Improve stability of velocity fits in template metrics #4342

ecobost · 2026-01-24T16:35:12Z

In template metrics, velocity_above and velocity_below estimate how fast an spike moves along the axon/dendrites by fitting a line where x is distance (template_channel_location - location of soma) and y is time (position of the peak at each template_channel compared to the soma expressed in msecs). A small slope means the spike takes a long time to move through the probe (so mm/msecs), a higher slope means the spike moves fast. Currently when a peak position is the same (or very close) along the template channels, VelocityFits() tries to fit a straight vertical line; which gives an infinite slope (in practice, the fitting fails with NaN because X is ill-conditioned). This is pretty common.

This PR switches the fitting to regress peak_ms (in y) onto channel_distances (in x) and then take 1/slope to obtain the same velocities as before. This is more stable and also justified in the original source "Because the time difference between the trough of adjacent sites could be 0, to avoid inﬁnite numbers, we calculated the inverse of velocity (ms/mm) instead by ﬁtting a regression line to the time of waveform trough at different sites against the distance of the sites relative to soma" (Jia et al, 2020). I also centered the data before fitting the regressor. Centering helps stability and avoids having to learn an intercept which gives the model a bit more robustness.

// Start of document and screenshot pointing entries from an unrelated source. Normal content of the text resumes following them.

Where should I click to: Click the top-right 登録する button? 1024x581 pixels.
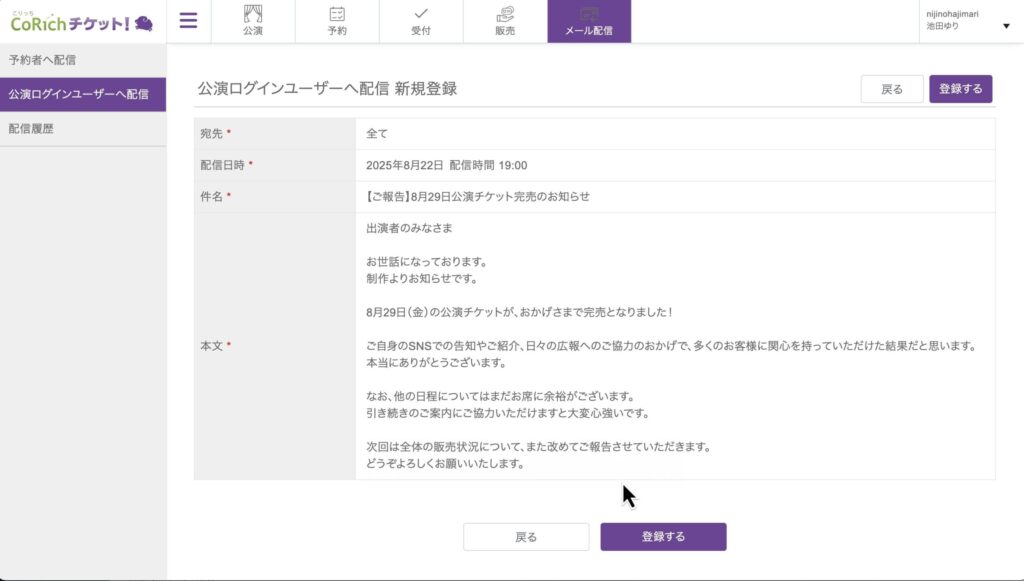point(960,89)
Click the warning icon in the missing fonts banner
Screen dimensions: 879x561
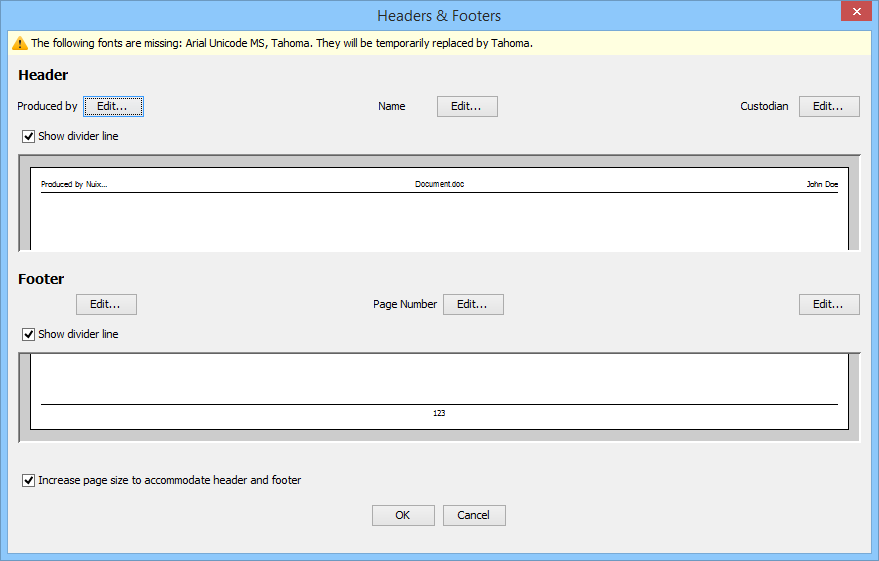(19, 43)
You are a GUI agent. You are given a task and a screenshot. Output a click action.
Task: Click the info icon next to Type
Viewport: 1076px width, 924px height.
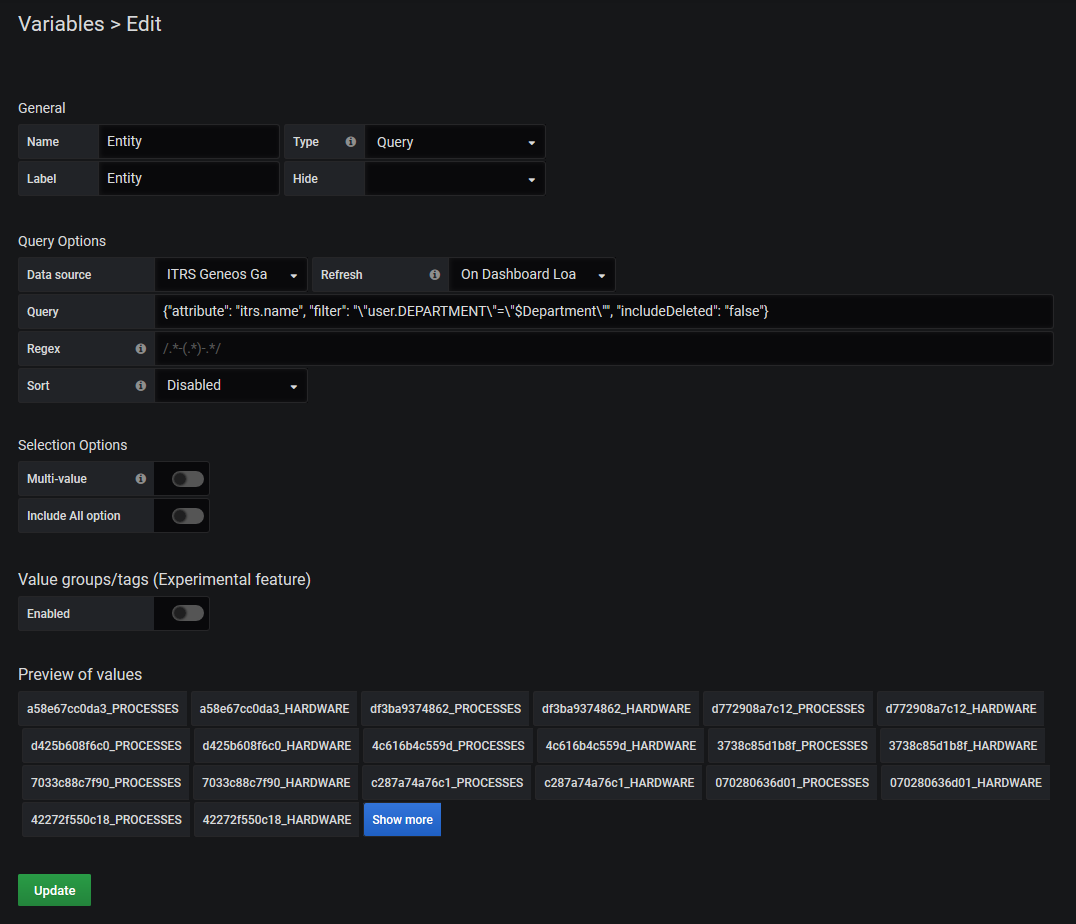(351, 142)
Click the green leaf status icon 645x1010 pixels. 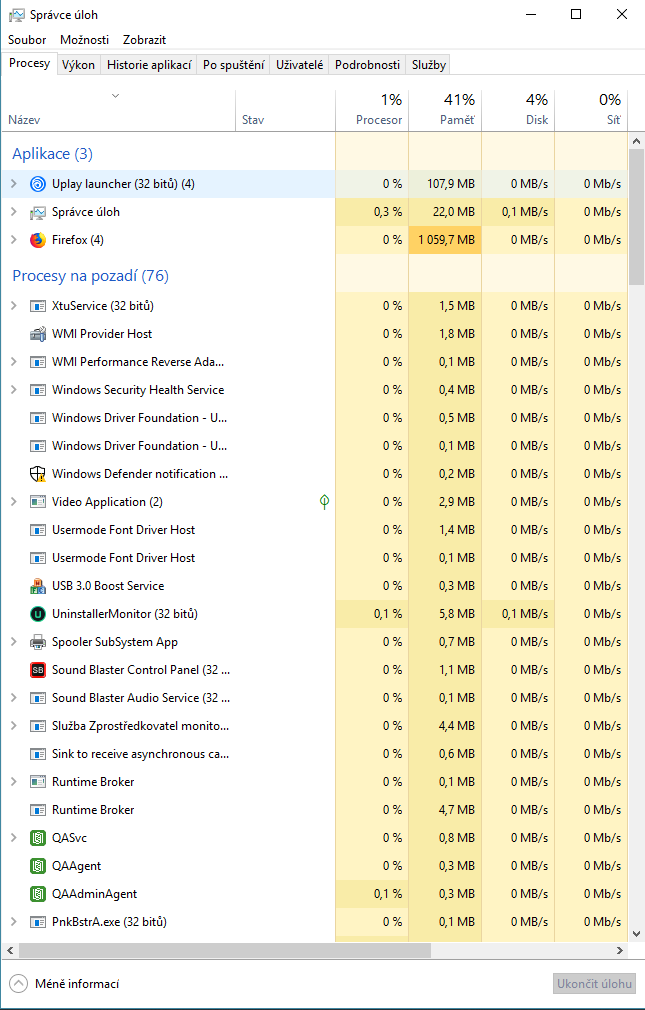(324, 502)
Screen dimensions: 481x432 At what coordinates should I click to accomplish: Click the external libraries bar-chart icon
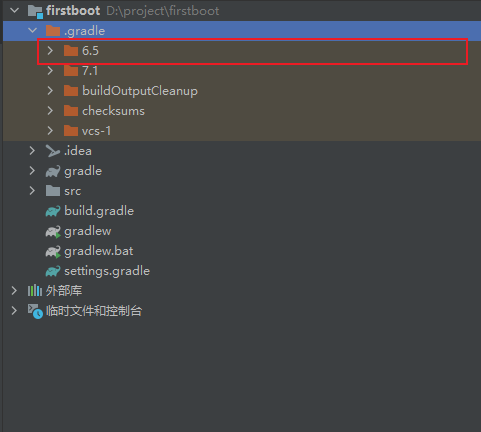(35, 291)
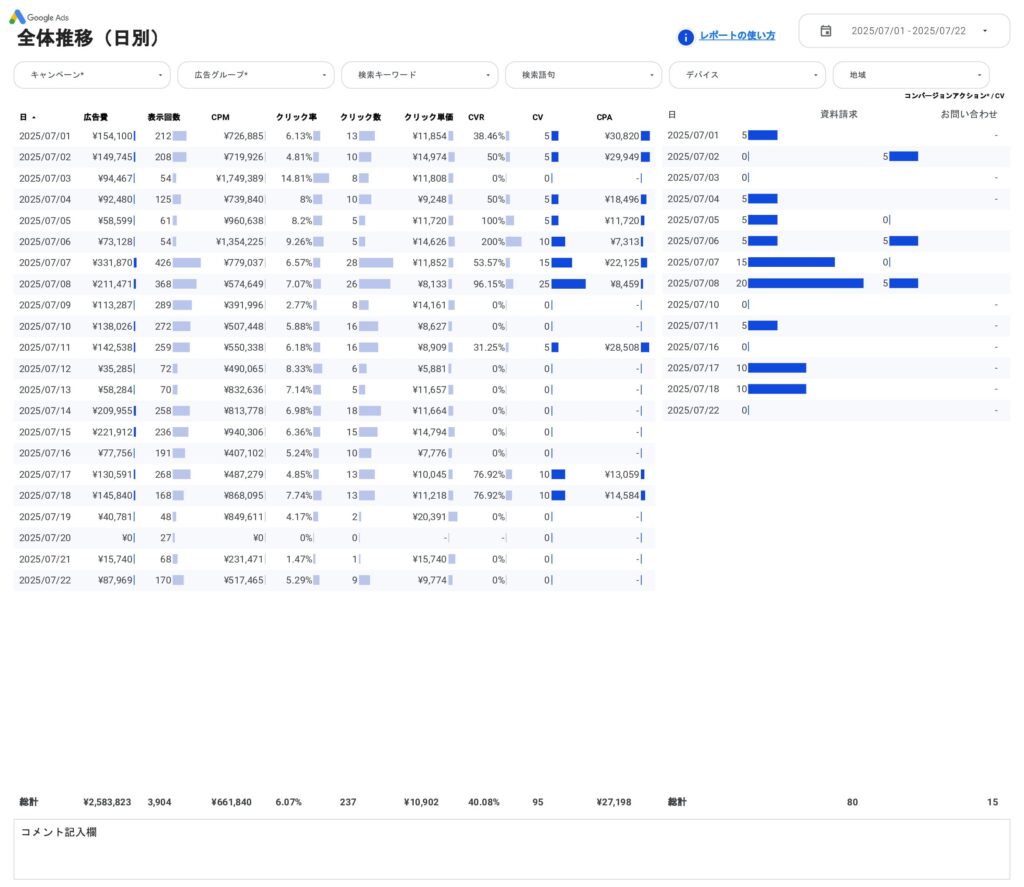Click the sort arrow next to 日 column header
The height and width of the screenshot is (887, 1024).
32,116
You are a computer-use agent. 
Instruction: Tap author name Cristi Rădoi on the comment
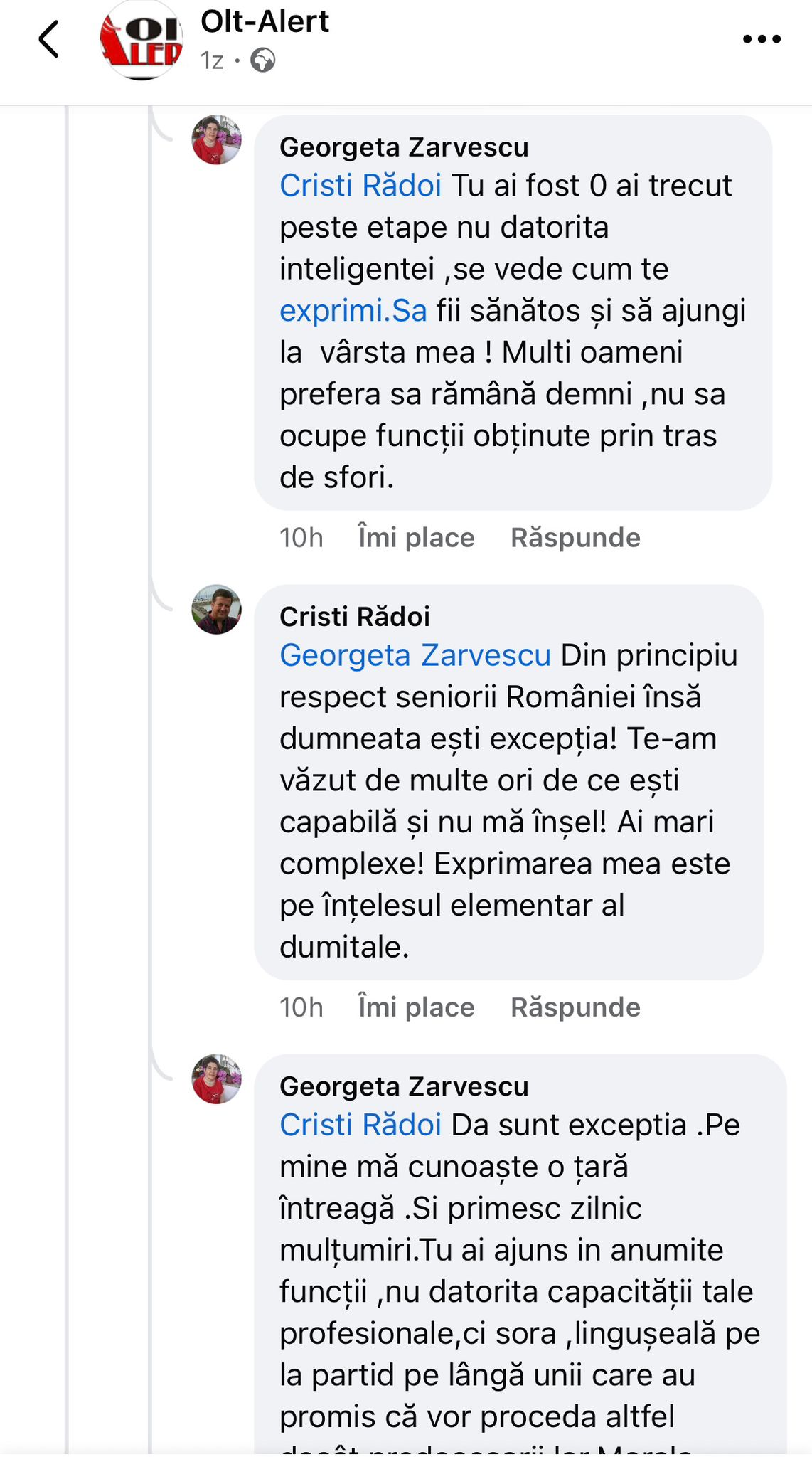[x=355, y=617]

Here's the velocities calculated with the current method and the new method (proposed in this PR):

Predicted velocities are consistent for lower velocities (center of the plot) and more stable at higher velocities. It is also able to make predictions for a lot more cases (this is a 3h neuropixels recording and the proportions of NaNs drops from 0.37 to 0.26). I also manually checked some results (where there were nans before) and they look sensible.

Overall, I think it's just a sensible change for added stability and better predictions.

for more information, see https://pre-commit.ci

chrishalcrow · 2026-01-26T16:29:53Z

This looks great, I'll have a close look tomorrow :)

chrishalcrow · 2026-01-27T09:49:20Z

src/spikeinterface/metrics/template/metrics.py

        distances_um_above = np.array([np.linalg.norm(cl - max_channel_location) for cl in channel_locations_above])
-        velocity_above, _, score = fit_velocity(peak_times_ms_above, distances_um_above)
+        inv_velocity_above, score = fit_line_robust(distances_um_above, peak_times_ms_above)
+        velocity_above = 1 / inv_velocity_above


Something to improve while we're at it: I think it would be nice to catch the division by zero before it happens, since we're expecting this to fail for numerous units. If we do this, the user doesn't get annoying / uninterruptible division by zero errors

Suggested change

velocity_above = 1 / inv_velocity_above

if inv_velocity_above != 0:

velocity_above = 1 / inv_velocity_above

else:

velocity_above = np.nan

chrishalcrow · 2026-01-27T09:49:37Z

src/spikeinterface/metrics/template/metrics.py

        distances_um_below = np.array([np.linalg.norm(cl - max_channel_location) for cl in channel_locations_below])
-        velocity_below, _, score = fit_velocity(peak_times_ms_below, distances_um_below)
+        inv_velocity_below, score = fit_line_robust(distances_um_below, peak_times_ms_below)
+        velocity_below = 1 / inv_velocity_below


Suggested change

velocity_below = 1 / inv_velocity_below

if inv_velocity_below != 0:

velocity_below = 1 / inv_velocity_below

else:

velocity_below = np.nan

chrishalcrow

Looks great!

Confirmed that it gives similar results on real data, is fast, and gives fewer nan results. Win, win win. Made a tiny comment which would marginally make the error messages less annoying.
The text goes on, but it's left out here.